In the entries below, find the line with "Where should I" and transcribe it and every line after it exactly, through the last line, without pictures.
Exercise input START
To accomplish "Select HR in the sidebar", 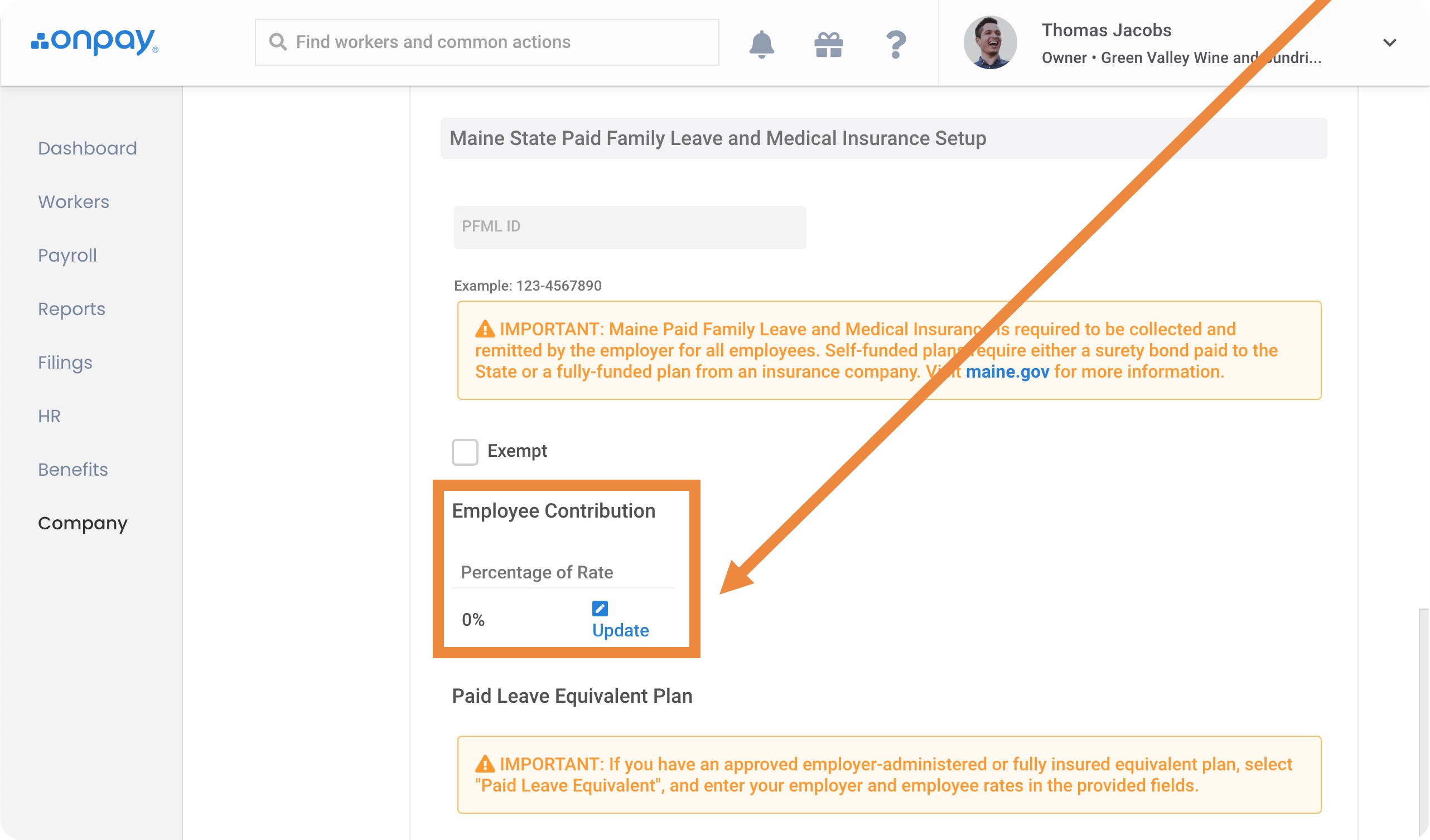I will click(x=50, y=416).
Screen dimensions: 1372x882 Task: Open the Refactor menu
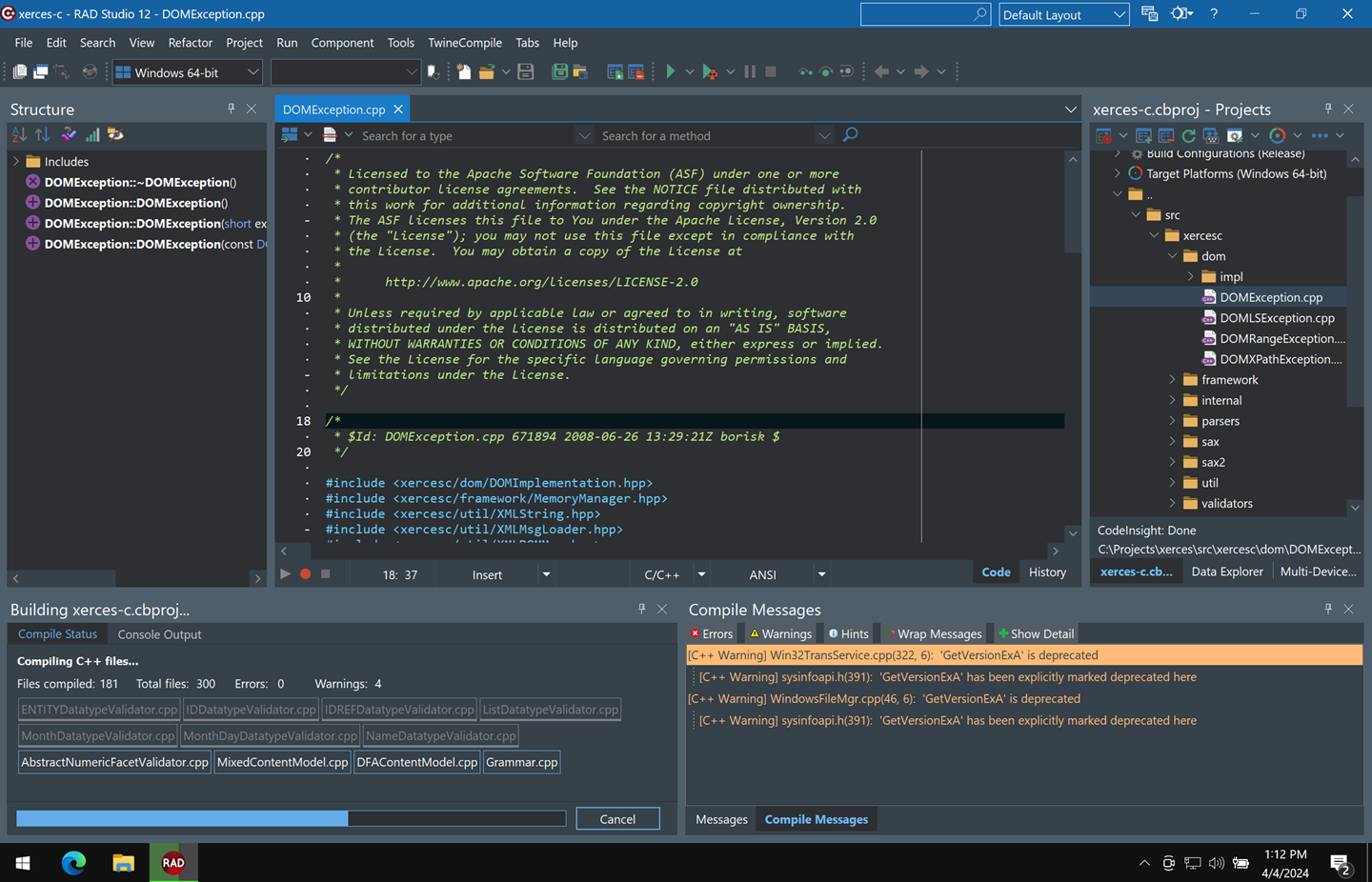191,43
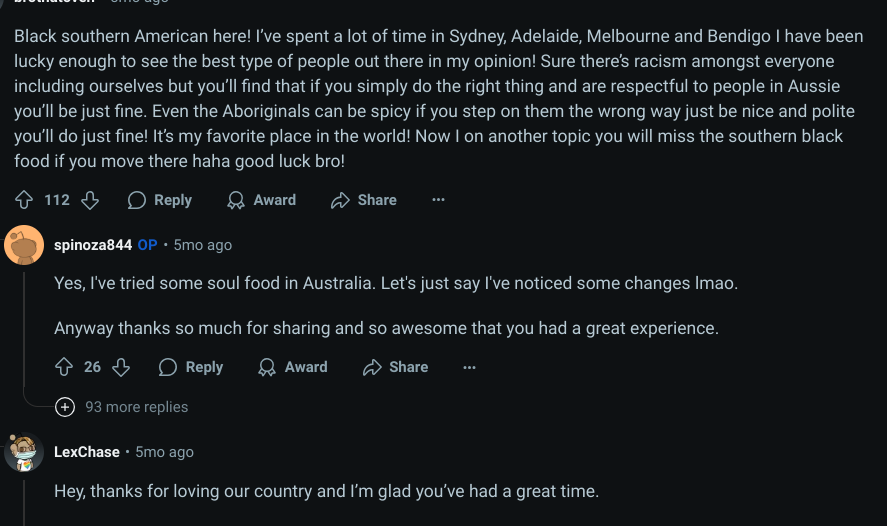Open the three-dot menu on the top comment
Image resolution: width=887 pixels, height=526 pixels.
click(438, 200)
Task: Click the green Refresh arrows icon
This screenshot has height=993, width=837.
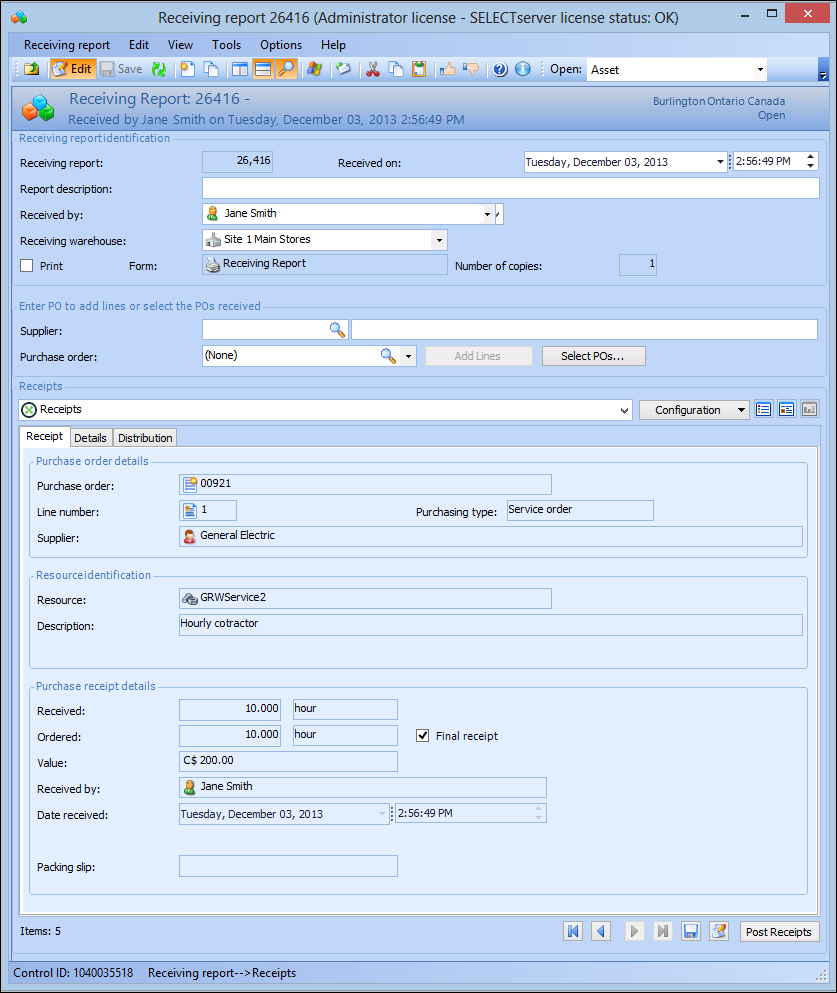Action: (159, 69)
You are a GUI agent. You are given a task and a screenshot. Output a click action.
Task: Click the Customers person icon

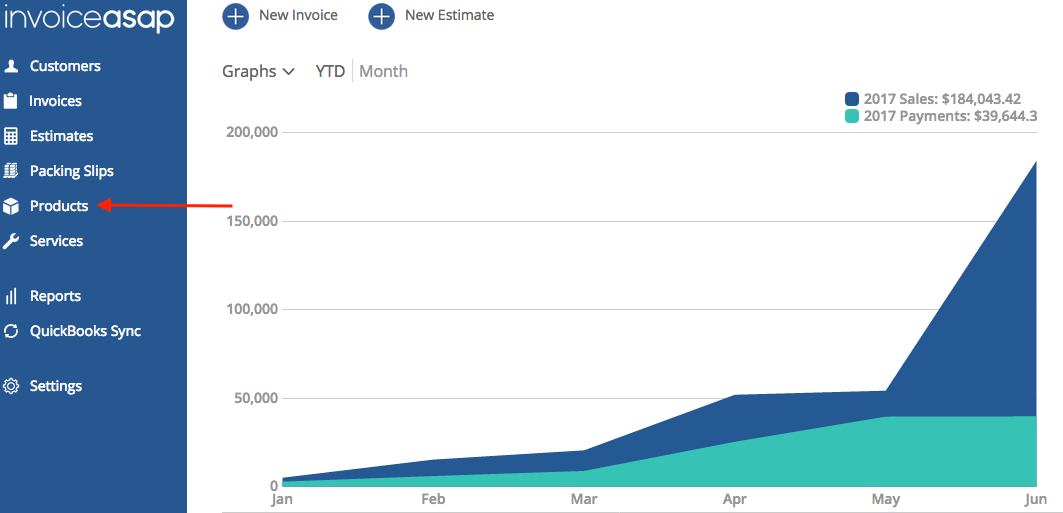pos(11,66)
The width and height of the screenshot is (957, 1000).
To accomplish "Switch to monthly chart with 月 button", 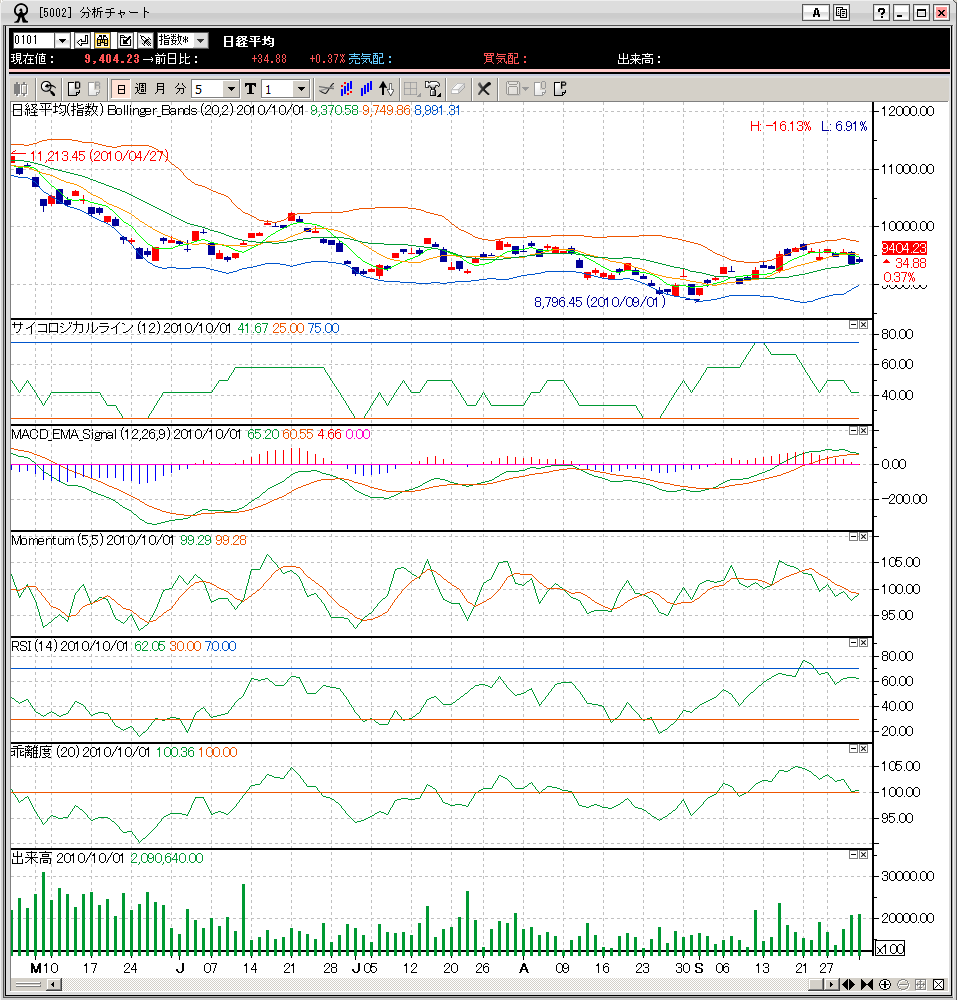I will pyautogui.click(x=160, y=89).
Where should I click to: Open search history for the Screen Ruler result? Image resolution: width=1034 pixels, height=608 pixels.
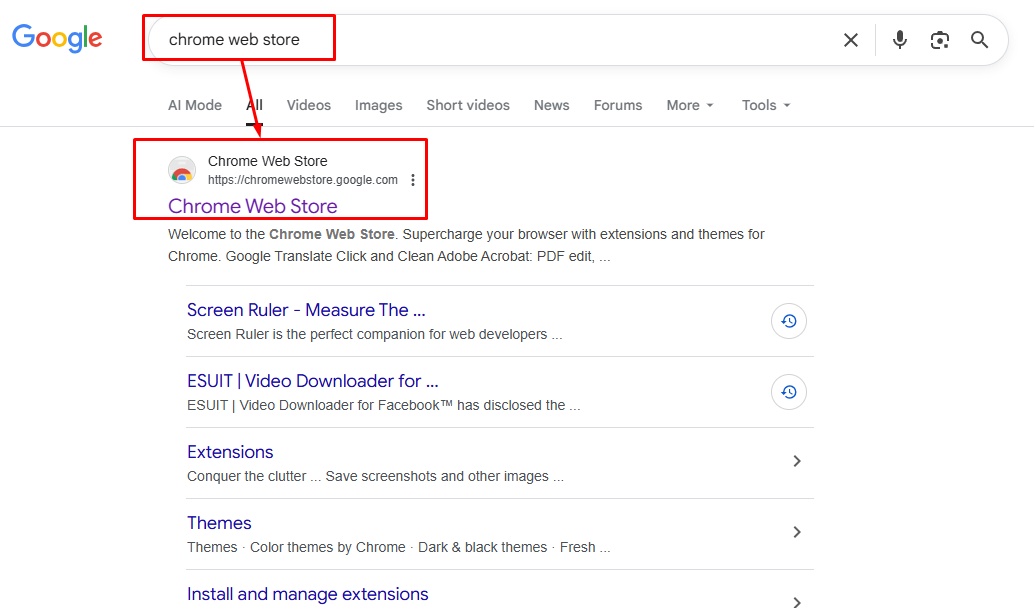point(788,321)
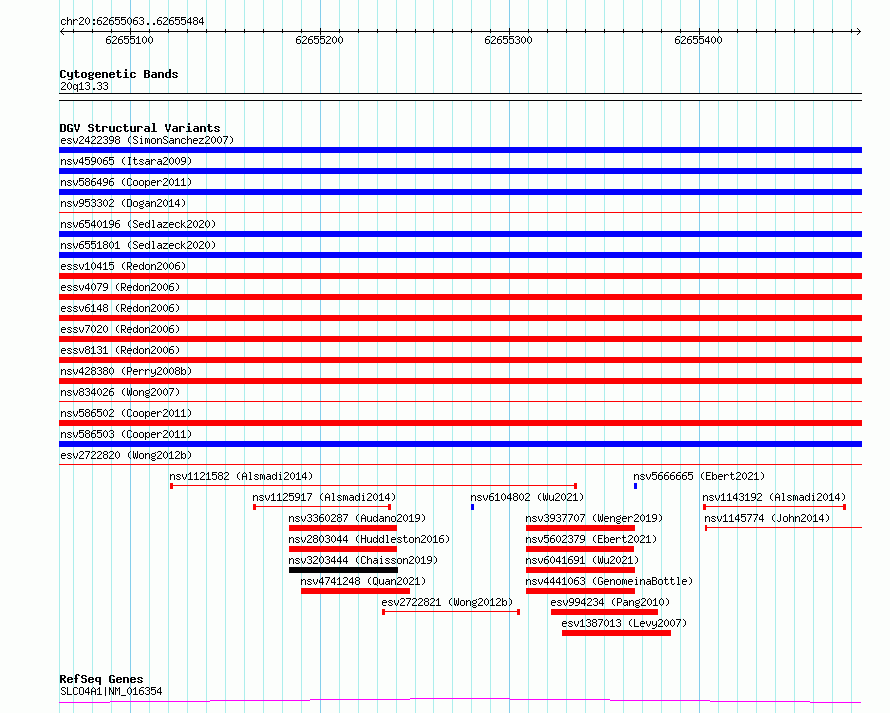
Task: Open the nsv1121582 (Alsmadi2014) variant label
Action: pos(241,476)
Exercise input END
§ Answer below
Where should I click to: Open search history for the Screen Ruler result? Image resolution: width=1034 pixels, height=608 pixels.
point(788,321)
Task: Open the nsv1121582 (Alsmadi2014) variant label
Action: pos(241,476)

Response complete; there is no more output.